Weg vom rassistischen und kolonialen Blick

Auch ist die Serie redlich bemüht, sich vom rassistischen und kolonialen Blick der Vorlage zu lösen. Im Wilden Westen kämpft man nicht mehr gegen "Indianer", sondern Ku-Klux-Klan-Anhänger. Und in Indien erlebt man die Briten nicht als zivilisierende Ordnungsmacht wie im Roman, sondern als rücksichtlose Besatzer. Phileas Fogg setzt sich für einen Inder ein, der aus der britischen Armee desertiert ist, um heiraten zu können.

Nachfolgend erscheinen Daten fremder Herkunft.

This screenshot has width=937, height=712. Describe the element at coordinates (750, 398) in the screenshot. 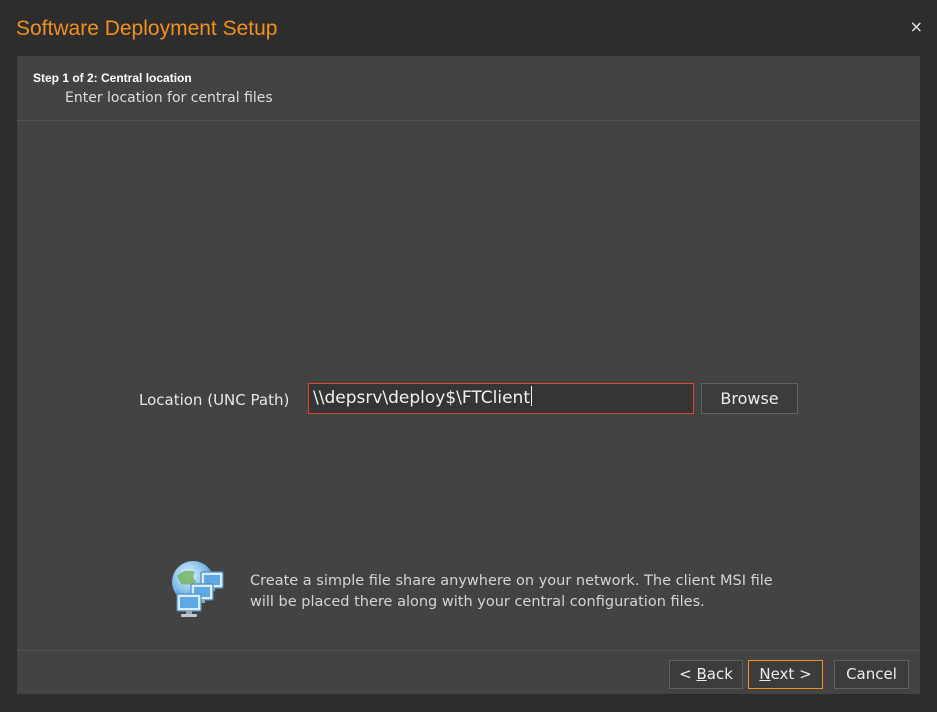

I see `browse-button: Browse` at that location.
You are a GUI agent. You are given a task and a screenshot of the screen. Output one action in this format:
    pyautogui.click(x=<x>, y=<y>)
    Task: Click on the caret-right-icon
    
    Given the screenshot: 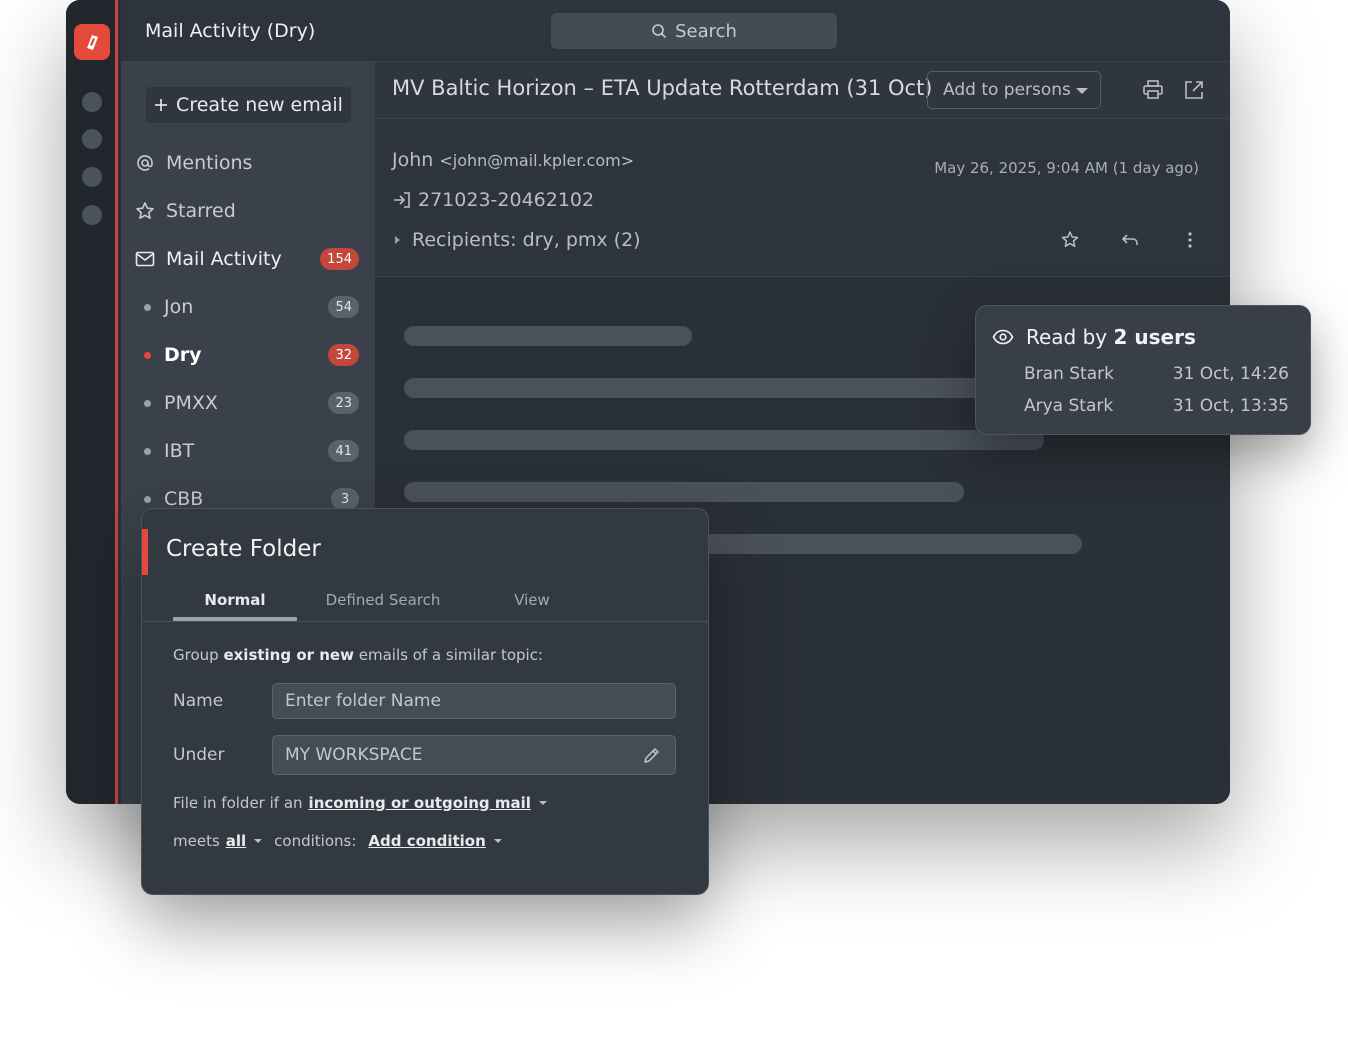 What is the action you would take?
    pyautogui.click(x=398, y=240)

Man fühlt sich wie beim "Traumschiff"

Die Dialoge sind manchmal haarsträubend anachronistisch. Wenn vor exotischer Kulisse immer wieder die Kraft der Liebe beschworen wird, fühlt man sich manchmal wie beim „Traumschiff“. Es wird so viel über Gefühle gesprochen, dass die Weiterreise oft mehr durch Debatten als Piraten oder Unwetter gefährdet ist – abenteuerlich ist das eher weniger.
Am Schluss sieht man die Freunde zu neuen Abenteuern aufbrechen, es droht auch noch eine Fortsetzung. Zwar hat man ja schon die ganze Welt bereist, aber es gibt wahrscheinlich noch viel zu bereden.

Die achtteilige Miniserie "In 80 Tagen um die Welt" ist in der ZDF-Mediathek zu sehen.